● **RECORDS**:
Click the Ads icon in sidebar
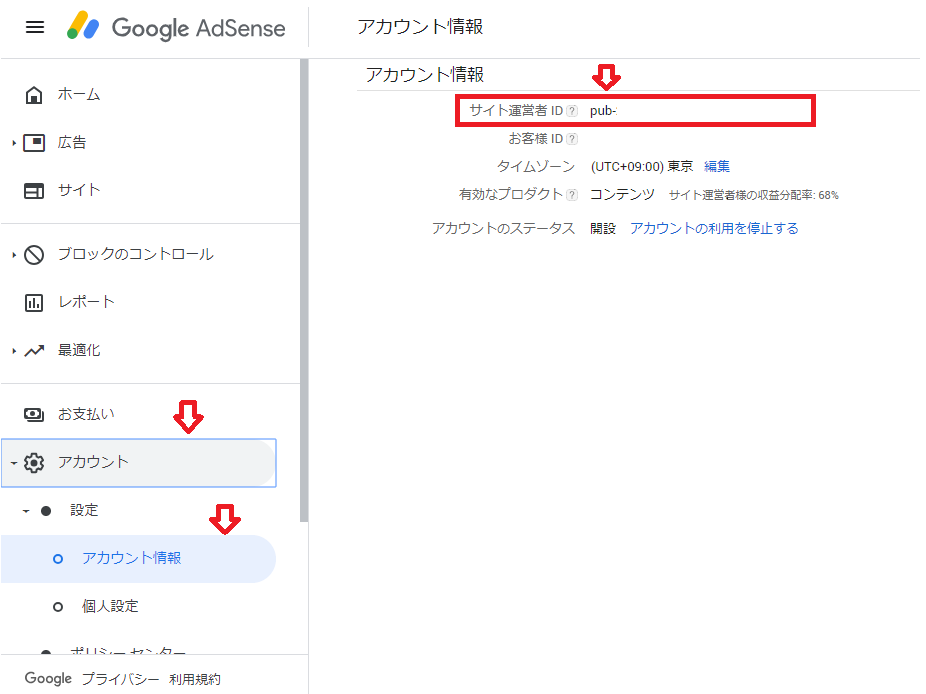This screenshot has height=694, width=926. tap(34, 143)
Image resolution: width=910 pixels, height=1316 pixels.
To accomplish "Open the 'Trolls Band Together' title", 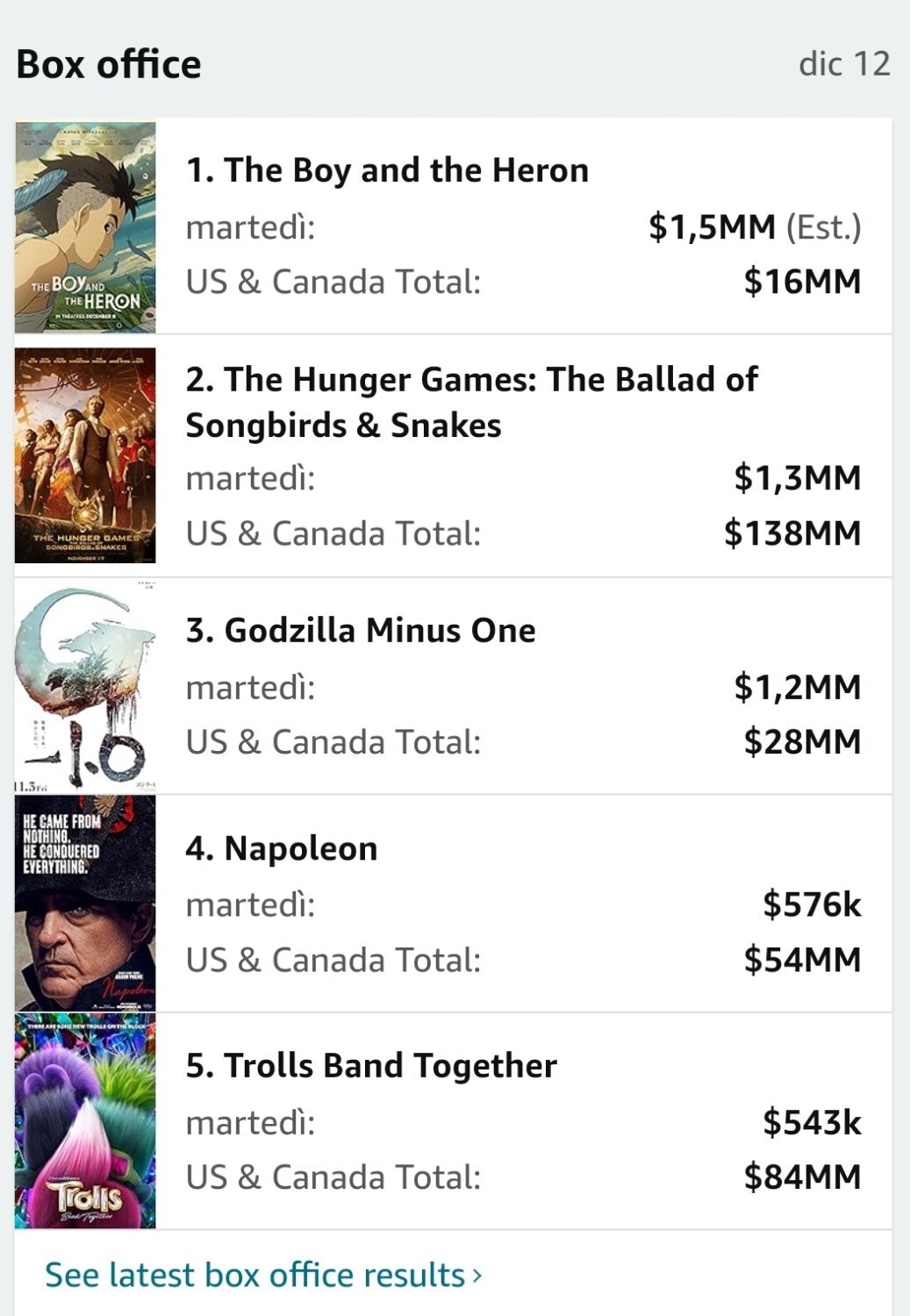I will pyautogui.click(x=371, y=1065).
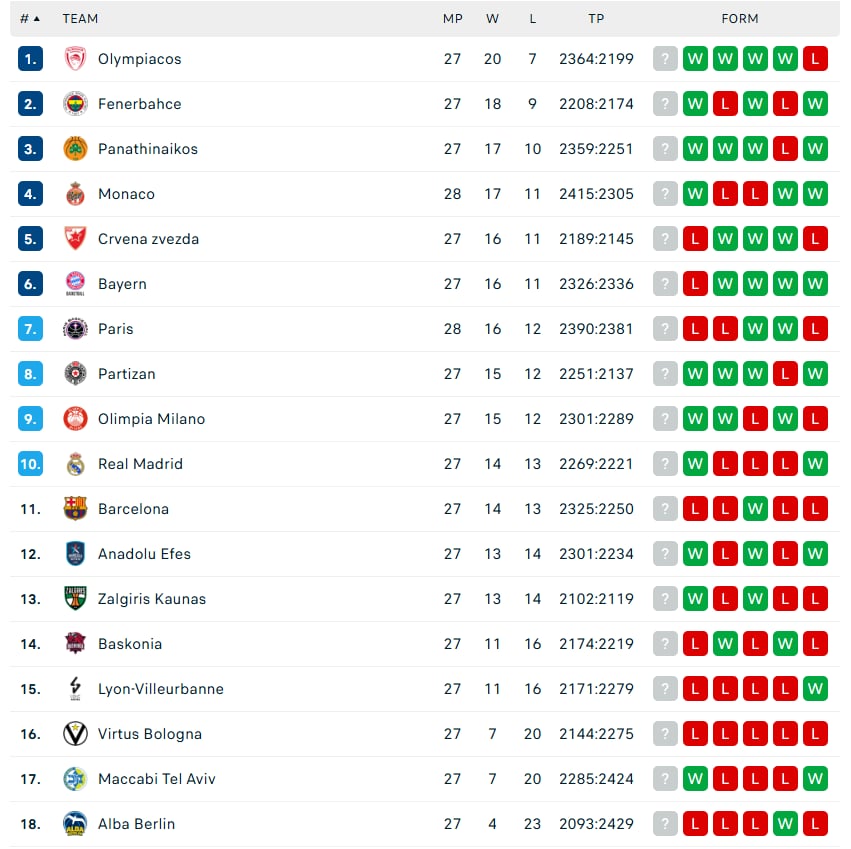
Task: Click the Real Madrid crest
Action: 75,464
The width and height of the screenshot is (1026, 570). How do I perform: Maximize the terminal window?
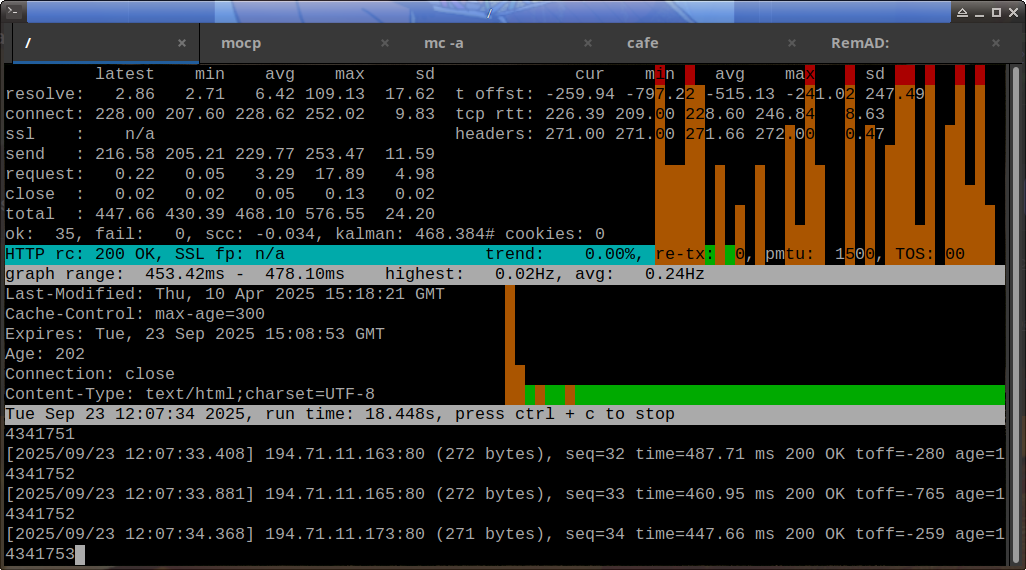(x=995, y=11)
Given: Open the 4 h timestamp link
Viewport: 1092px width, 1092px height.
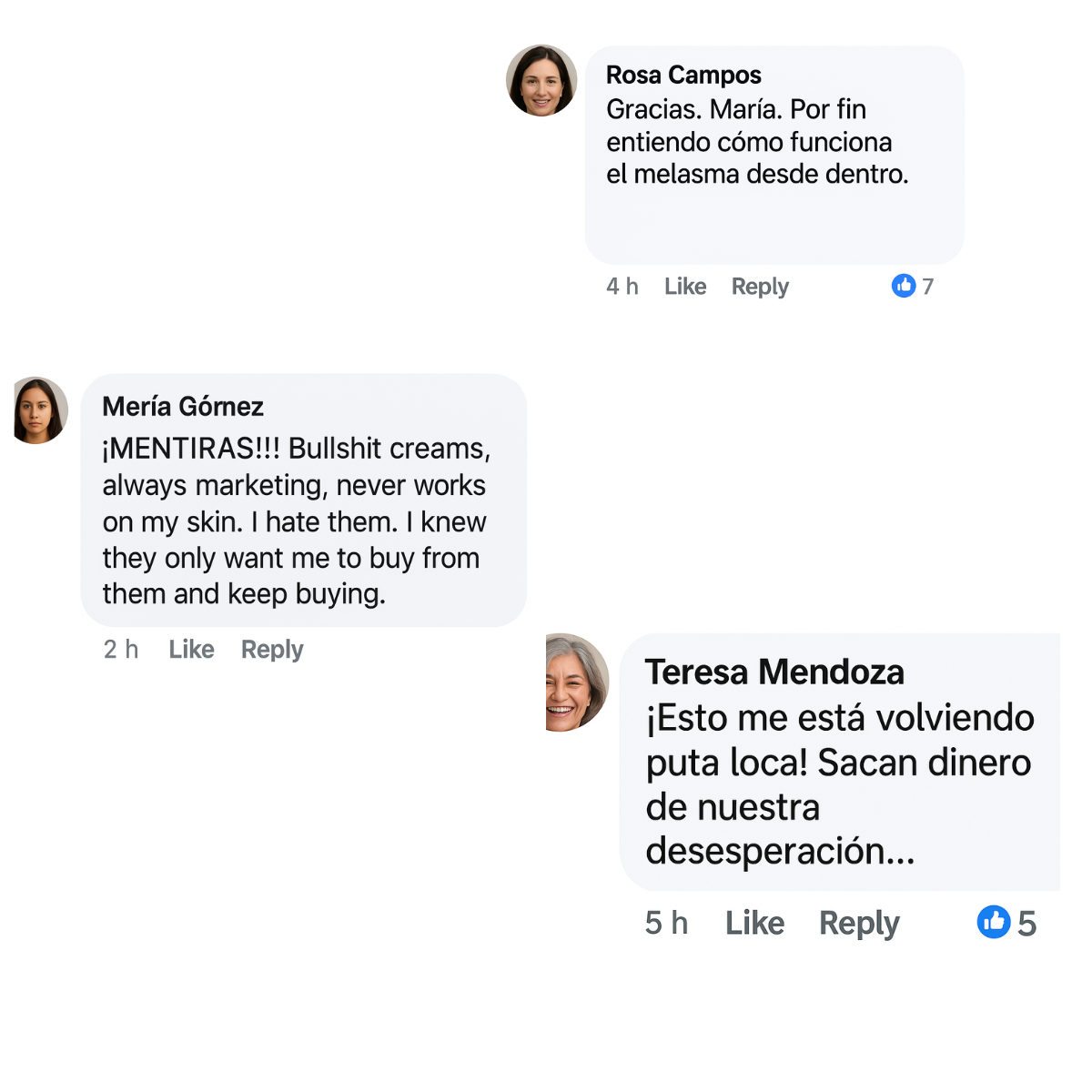Looking at the screenshot, I should [622, 287].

● **WHAT IS NEEDED**:
No pictures belong in the answer. It must repeat exactly the lines from the line with "Given: Open the 4 h timestamp link" through the final line of the records.

● **EXPECTED OUTPUT**:
Given: Open the 4 h timestamp link
Viewport: 1092px width, 1092px height.
Looking at the screenshot, I should [622, 287].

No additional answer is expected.